Who should have cosmetic surgery?   So far, I have mentioned that physical health is a necessity before elective cosmetic surgery should be considered and that I require a current history and physical by an independent primary care physician before any patient is added to my schedule for surgery.

Let’s talk about patient expectations or why somebody is seeking cosmetic surgery to make a physical change.     I evaluate patients on several levels.   Patients with a good mental attitude, including healthy motivation are generally appropriate candidates for cosmetic surgery.

Unrealistic expectations or patients suffering from untreated body dysmorphic conditions do not make good surgical candidates and we can look to Michael Jackson to see why.   They are frequently dissatisfied with the results, regardless of how they turn out and rarely see themselves in a realistic or accurate fashion.

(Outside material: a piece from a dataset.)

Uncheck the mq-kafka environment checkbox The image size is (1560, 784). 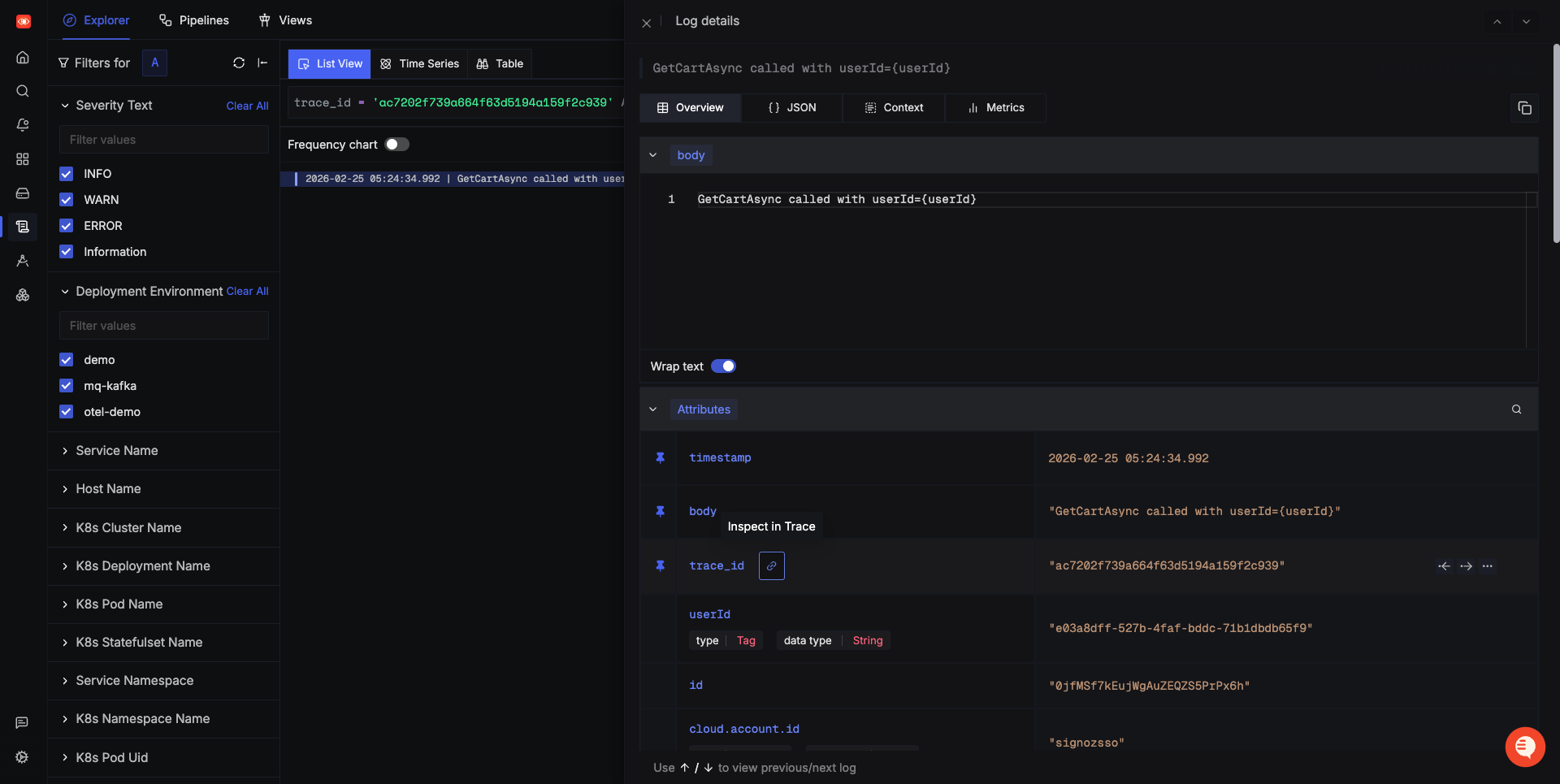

A patient having surgery thinking it will save a personal relationship is never a good idea.   Cosmetic surgery should not be done for someone else.   The ideal motivation is driven by an internal sensitivity about a real physical feature, such as a hump on a nose or facial aging.   Body changes or disfigurement may also be the result of illness, trauma, sun damage, pregnancy, genetics or birth deformity.

So healthy motivation and realistic expectations are the key factors in evaluating patients considering aesthetic surgery.  Years of experience help me sort this out with prospective patients.

I find that healthy patients with appropriate motivation and realistic expectations make the happiest and most satisfied patients in my practice.